Ogni carica era collegata da miccia detonante che faceva capo a sua volta a un detonatore con apparecchio a pressione sistemato alla fine delle cariche dalla parte opposta di provenienza del treno merci o dalla tradotta. Per avere la sicurezza matematica di una buona riuscita, si impiegavano più detonatori con più apparecchi a pressione e una doppia mandata di miccia detonante: quando la locomotiva giungeva sui detonatori a pressione, tutto o gran parte del treno si trovava sulle cariche e saltava.
Una operazione ben riuscita fu quella del giugno 1944, in Val Lagarina condotta a termine da un gruppetto di partigiani della Garemi: i partigiani abbondarono un po’ troppo sull’esplosivo e assieme alla tradotta, andò a finire nell’Adige l’intera scarpata della ferrovia.
Non sempre si riusciva a fare dei lavoretti alla perfezione per mancanza di tempo, ma rischio più, rischio meno, si mettevano in ogni caso diverse micce e detonatori per rendere certa la deflagrazione; spesso il lavoro doveva essere compiuto tra il passaggio e l’altro di una ronda.
Tra i congegni a tempo, figuravano le matite. Queste contenevano una fialetta in vetro di acido corrosivo: rotta la fialetta, l’acido aggrediva una leggera lamina di rame che teneva fermo un percussore, che liberato, innescava un detonatore.
Successivamente furono lanciate mine calamitate, mine da applicare ai binari, da disseminare nelle strade di transito; speciali granate perforanti per creare camere da mina; granate al fosforo che erano inestinguibili. Tuttavia, salvo qualche mina calamitata e qualche mina per binari, questo sofisticato arsenale rimase inutilizzato e con molta parsimonia furono impiegate le matite a tempo per evitare ogni possibilità di danno a terzi estranei alla partita che si giocava.

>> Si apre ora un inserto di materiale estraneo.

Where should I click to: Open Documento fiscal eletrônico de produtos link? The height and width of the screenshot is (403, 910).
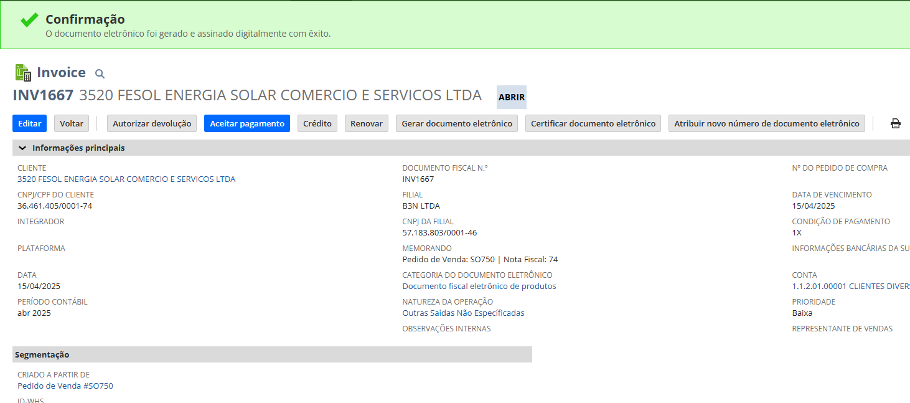[x=479, y=287]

A oltre trent’anni dalla partita si possono ormai fare delle constatazioni che quasi coincidono con un giudizio:
1 - Gli alleati furono molto generosi nel rifornire di esplosivo i partigiani, mentre furono piuttosto avari, anzi scozzesi, nel dare armi. Diciamo francamente erano restii. Infatti un esercito munito più di esplosivo che di armi è più facile da disarmare al momento giusto ed è più agevole inserirlo nell’« ordine costituito ».
2 - I partigiani ebbero le armi per la metà dagli alleati, e per la metà se le presero da soli. Nel primo caso siamo di fronte ad un fatto tecnico anche se interessante, nel secondo caso abbiamo a che fare con un fatto complesso che molte volte superava per fantasia le stesse situazioni dei films western più spericolati.
3 - I partigiani non usarono tutte le armi, ma solo le armi più adatte al tipo di guerriglia condotta. Nella nostra zona la guerriglia fu condotta sempre con rapidi colpi di mano, attacchi fulminei con diversioni altrettanto improvvise; per tale motivo le armi per eccellenza furono le armi individuali automatiche (tra cui si può annoverare il Bren anche se aveva la potenza di una mitragliatrice) e le bombe a mano. Le mitragliatrici « Breda » furono poco usate, le mitragliere e le armi più grosse quasi mai, perché nella nostra zona fu sempre rifuggito lo scontro a oltranza, salvo rarissimi casi di forza maggiore, o la resistenza statica, sperimentata con conseguenze funeste in altri luoghi della provincia e fuori di essa.
Un vecchio proverbio toscano dice: « Le nozze non si fanno con i fichi secchi », ma quando non si può fare in altro modo, talvolta si possono fare le nozze anche con i fichi secchi e l’entusiasmo ugualmente non manca.